USD/JPY made a 24-year high this week but lacked follow through; JPY directionality appears to have stalled ahead the Bank of Japan on Friday and if the Bank of Japan ignores inflation, will USD/JPY go higher?

Source: Bloomberg

The Japanese yen faces a policy problem ahead as the Bank of Japan (BoJ) have committed to maintain their current stance on yield curve control (YCC) and monetary policy in general.

The BoJ is now in the crosshairs of scrutiny with their meeting due to take place this Friday.

Central banks can loosen or tighten policy to bring future demand foward to today (loosen) or push demand away from today (tighten). The design of such changes is to manage inflation, both realized and expected.

The current global surge in inflation is mostly supply-driven but central bankers’ current ultra-loose monetary policy is enabling consumers to pay higher prices than would otherwise be the case.

In any case, the result is that growth has not picked up in Japan as it enters a third decade of lukewarm economic activity. The latest data shows annualised GDP at -0.5% year-on-year and headline CPI is 2.4% year-on-year.

Stagflation destroys wealth and it has arrived in Japan. Of concern is that inflation could be about to rocket higher. The rest of the world is facing much higher price increases and last week Japan’s PPI came in at 9.1% year-on-year to the end of May.

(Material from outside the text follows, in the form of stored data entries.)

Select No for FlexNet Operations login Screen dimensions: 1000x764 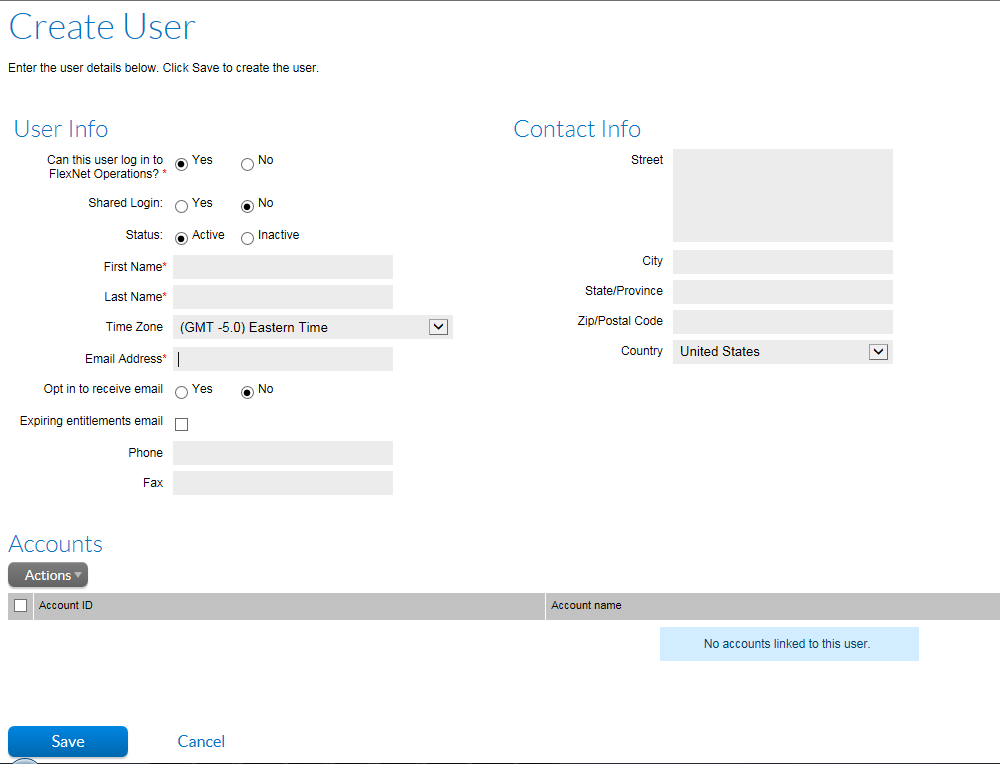tap(247, 165)
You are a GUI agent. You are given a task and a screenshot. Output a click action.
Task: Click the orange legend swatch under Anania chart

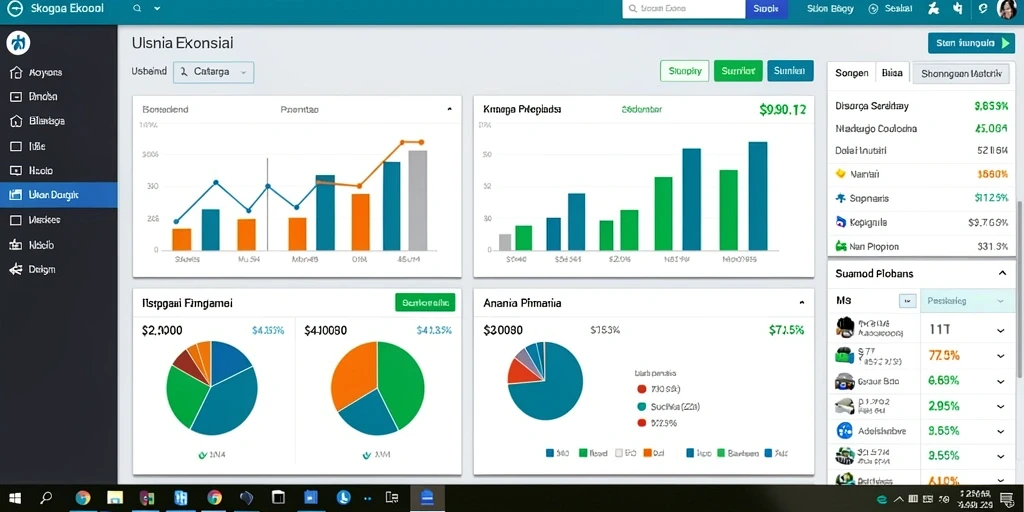coord(648,453)
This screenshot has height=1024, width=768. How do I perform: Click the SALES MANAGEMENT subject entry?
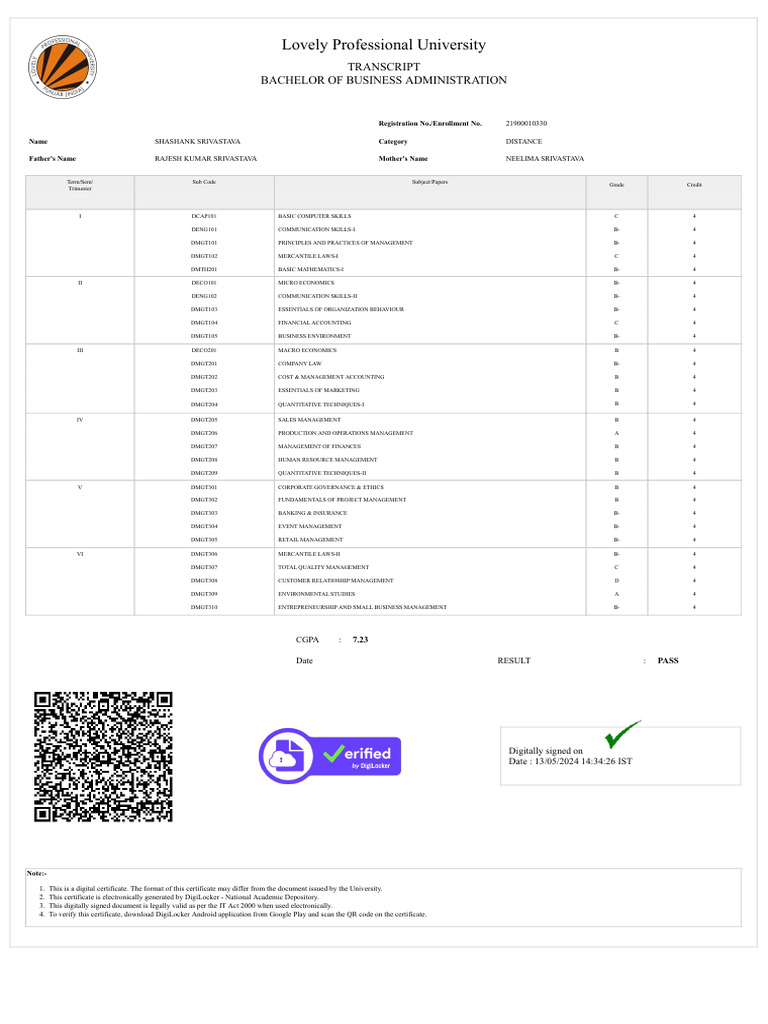point(310,420)
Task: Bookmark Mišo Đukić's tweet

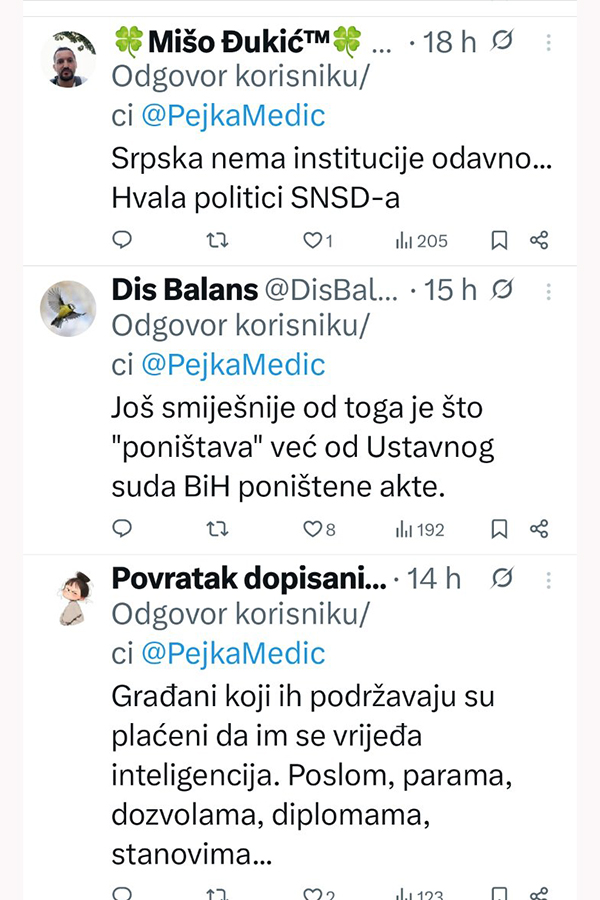Action: pyautogui.click(x=499, y=240)
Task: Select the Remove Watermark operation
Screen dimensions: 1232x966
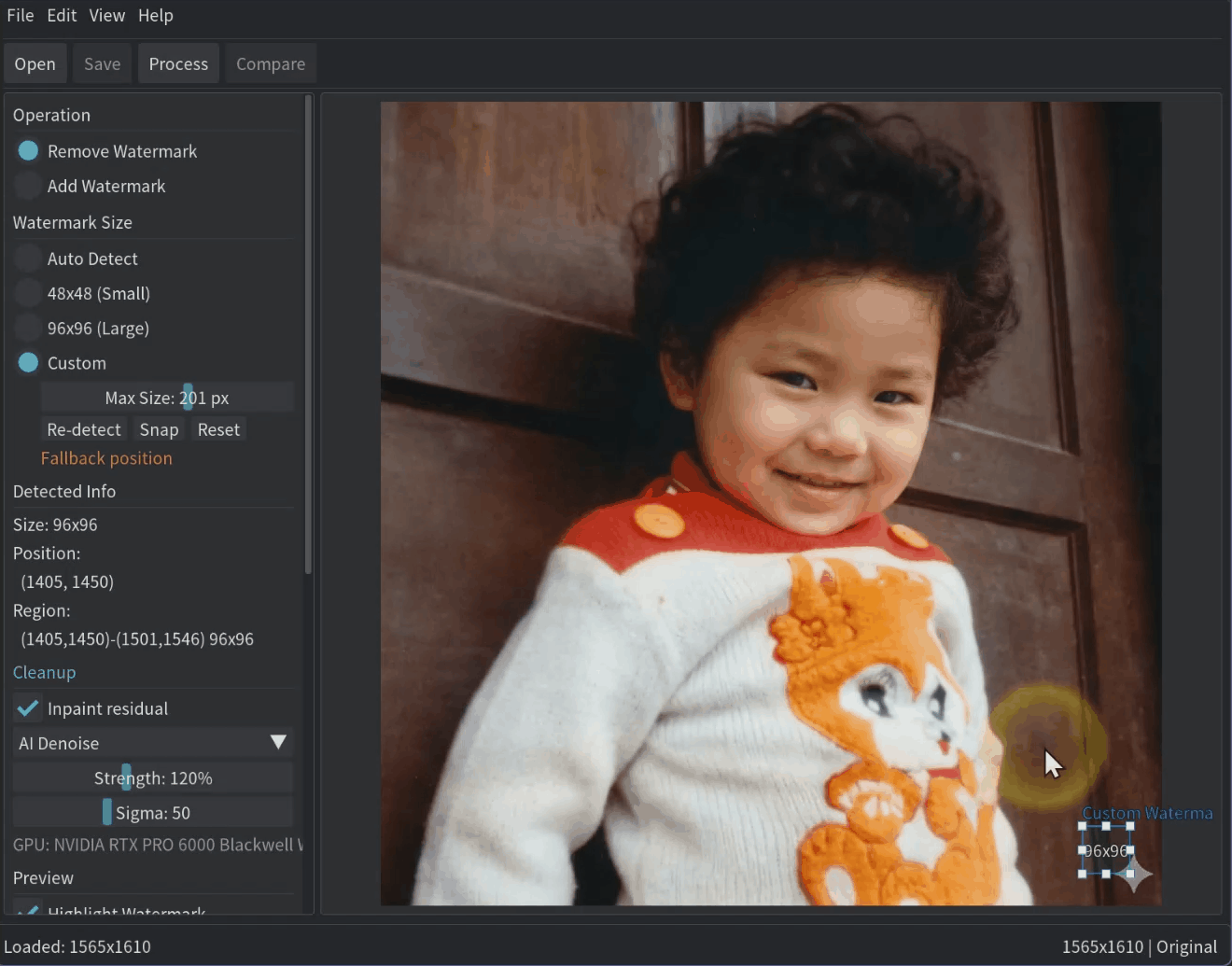Action: pyautogui.click(x=28, y=151)
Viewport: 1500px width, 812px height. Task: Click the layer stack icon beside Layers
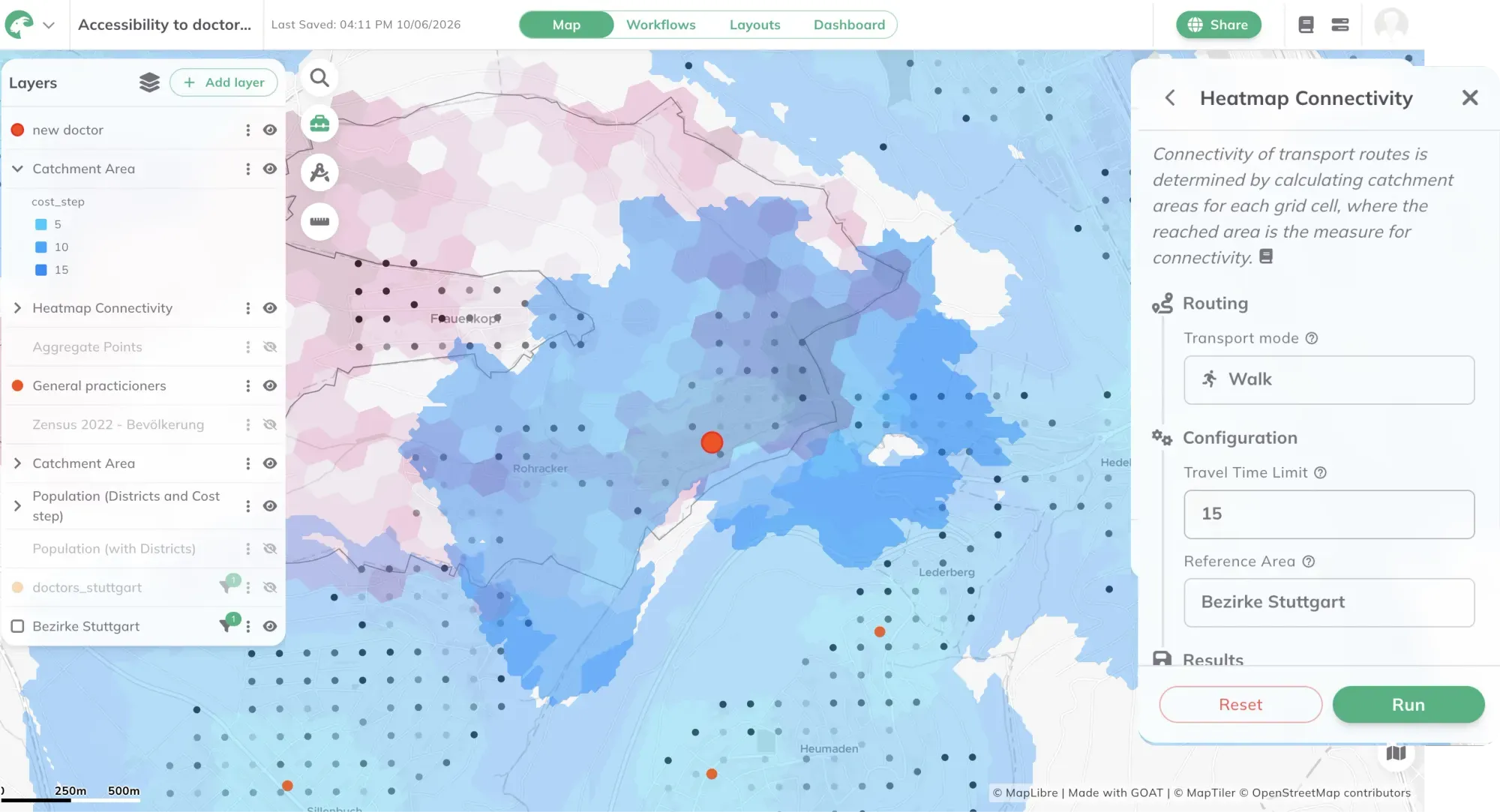[149, 82]
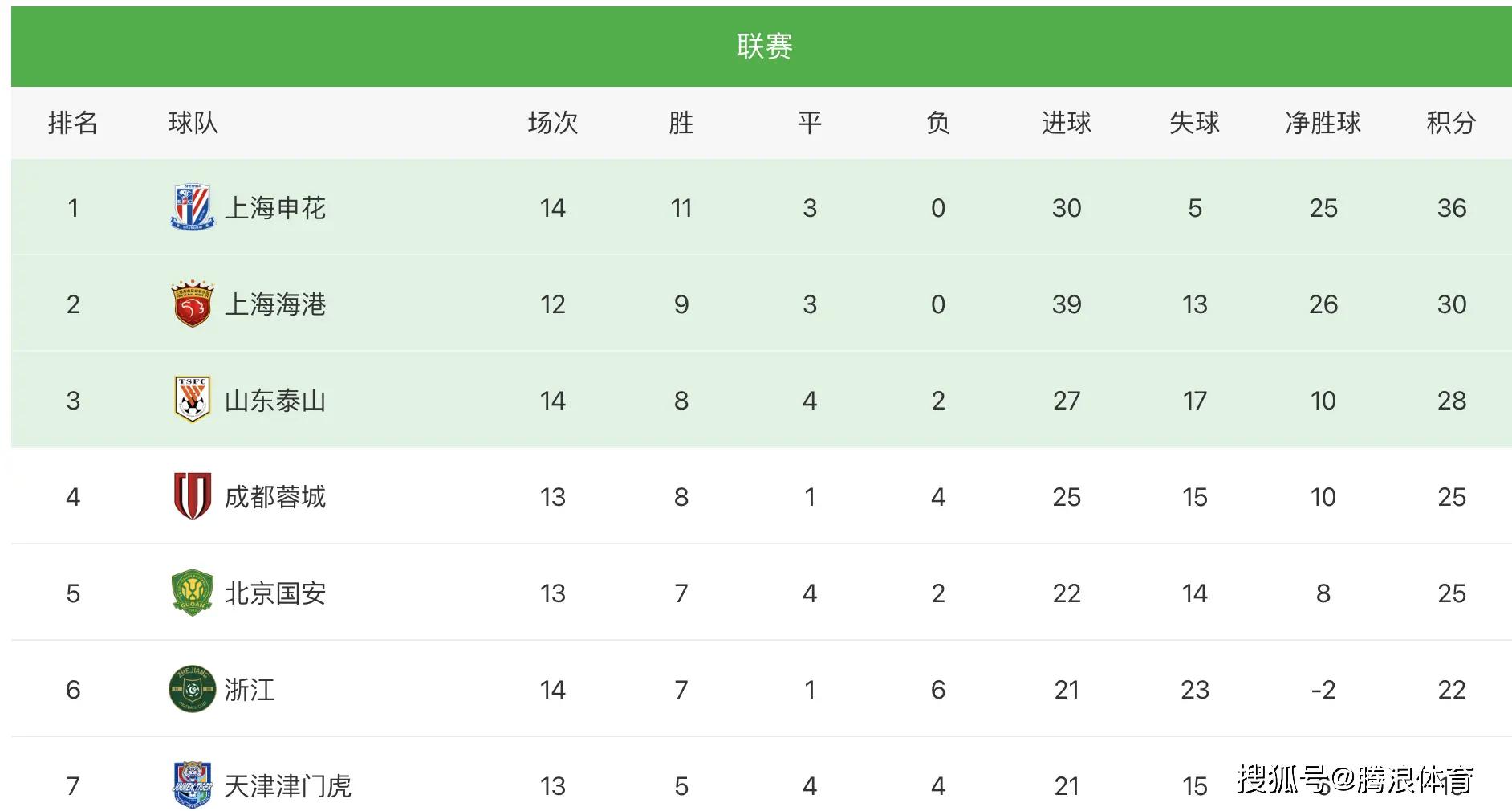Screen dimensions: 1512x811
Task: Click the 进球 column header
Action: (1066, 123)
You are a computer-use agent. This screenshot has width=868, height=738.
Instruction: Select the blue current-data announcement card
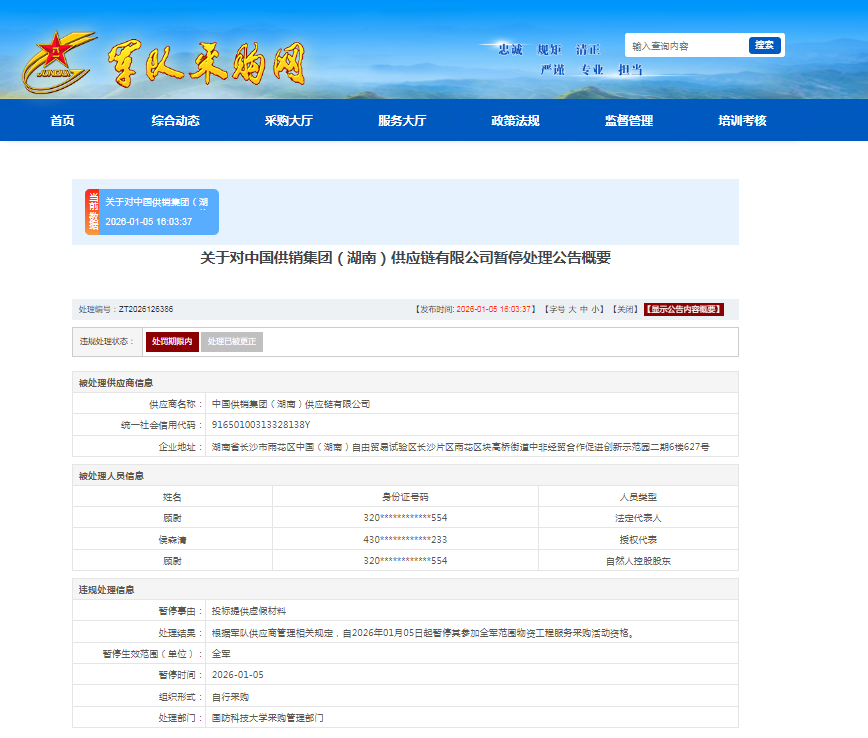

Companies have a choice of either passing on the increases in production costs or dealing with margin compression and becoming less profitable, or possibly starting to lose money. Either scenario undermines the economy.

On top of this, the yen has depreciated significantly over the last two months. This leads to the potential of imported inflation as imports become more expensive.

The upside of a weaker yen is that exports become cheaper to offshore buyers, giving the domestic economy a boost. This is what Japanese policymakers are hoping for.

Central bank policy works best when underlying fundamentals support it. If inflation doesn’t pick up and goes lower, the BoJ might get away with maintaining its ultra-loose stance. If inflation starts to accelerate, it will start to become more difficult for them to hold it.

The Reserve Bank of Australia (RBA) was effectively forced to abandon YCC late last year. They had accumulated more and more assets from a market that was willing to dump them. It got to the point where they held more than 50% of the government bonds on issuance for the part of the yield curve they were targeting.

The BoJ could face a similar scenario and it might be a topic of conversation at their meeting later this week. Until then the focus for markets will be around the Fed meeting on Wednesday and US Dollar gyration may dominate in the interim.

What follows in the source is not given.